Yanti : Ah, ada-ada saja kamu. Masak iya jalanku seperti orang mencari barang-barang bekas. Kalau begitu, tolong Her, ambilkan keranjang untuk rongsokan. (ketawa riang) Hihi …
Herman : (berlagak akan mengambil). Baik, Nona.
Yanti : Her, Her mau ke mana?
Herman : Lho, kok ditanya, ambil keranjang, kan?
Yanti : Her, jangan begitu, aku main-main saja, kok.
Herman : (diam, pura-pura tersinggung)
Yanti : (mendengar pelan) Herman, aku main-main saja, lo, kau marah?
Herman : (masih pura-pura) Tidak, aku tidak marah. Hanya …

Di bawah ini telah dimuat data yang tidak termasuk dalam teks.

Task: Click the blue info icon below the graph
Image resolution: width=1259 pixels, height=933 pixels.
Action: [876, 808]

Yanti : (ingin tahu) Apa Her? Katakan. Apakah aku bicara tidak sopan tadi?
Herman : Tidak. Hanya saja kamu …
Yanti : (semakin ingin tahu) Herman, katakan saja apa yang kamu maksud. Biar aku dapat memperbaiki kekuranganku. Atau, aku harus minta maaf kepadamu, Her?

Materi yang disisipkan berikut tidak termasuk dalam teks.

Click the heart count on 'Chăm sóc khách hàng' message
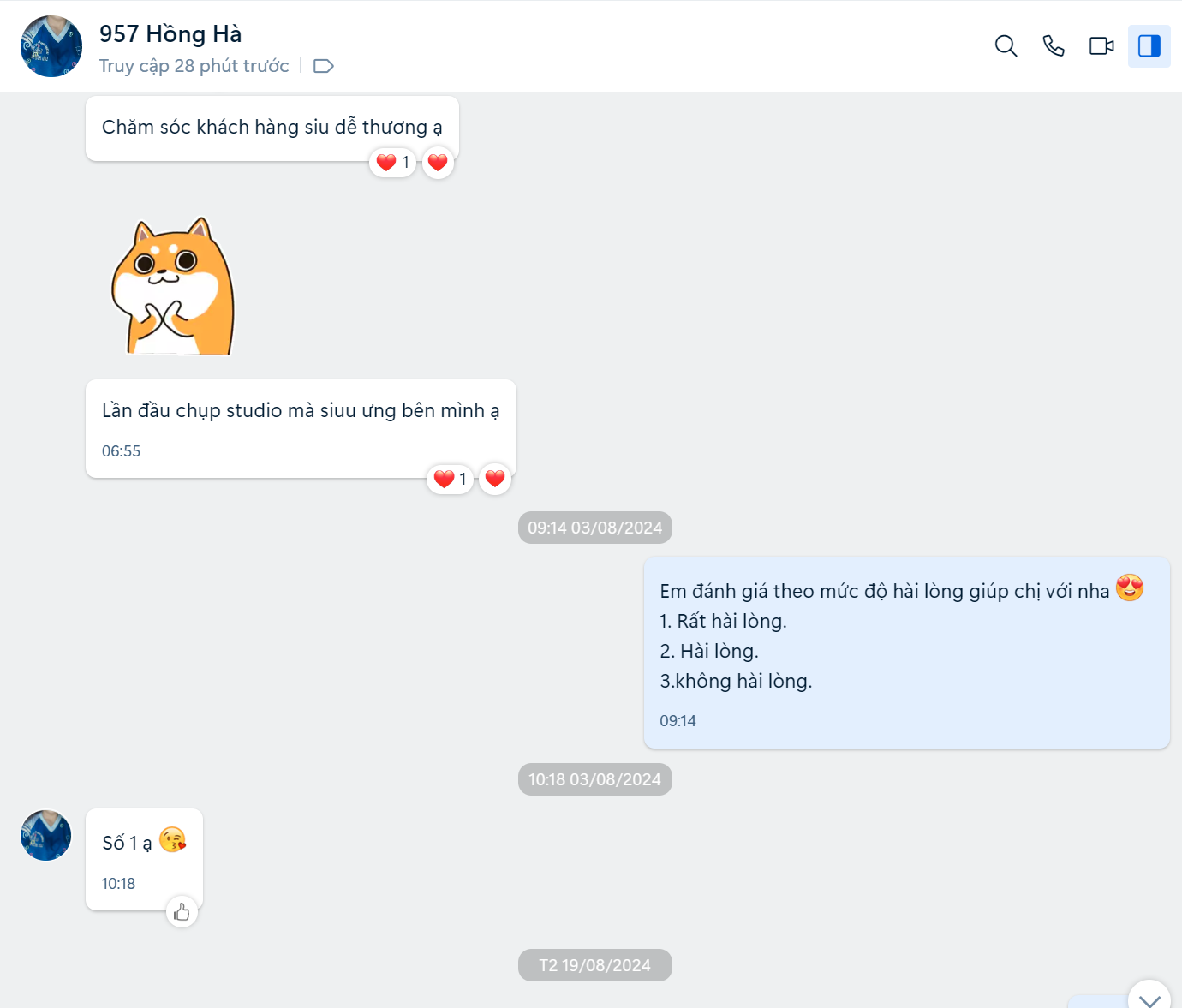The width and height of the screenshot is (1182, 1008). pos(392,162)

Herman : Tidak. Kamu tidak usah minta maaf kepadaku. Kamu tidak bersalah. Hanya …
Yanti : (kesal dan takut) Aku semakin tidak mengerti dan bingung.

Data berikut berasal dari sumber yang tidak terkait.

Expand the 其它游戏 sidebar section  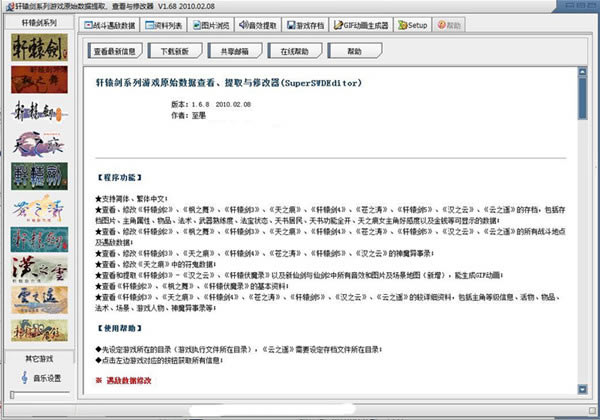click(x=38, y=357)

Herman : (semakin menggoda) kamu tidak mengerti, Yanti?
Yanti : (seolah akan menangis) Herman, kalau kamu masih menggodaku dan aku tak bersalah, … baiklah, aku pulang saja. Aku malu, Her.
Herman : (maksud menggoda jadi pudar) Yanti, aku …, hahaaaaa …
Yanti : Kau dari mana? Pulang sekolah?
Herman : Tidak, dari menyelesaikan pekerjaan di rumah orang.
Yanti : Di rumah orang? (keheranan) Maksudmu?
Herman : Ayo, coba terka Yan?
Yanti : (menjawab manja) kau menggoda lagi, ya.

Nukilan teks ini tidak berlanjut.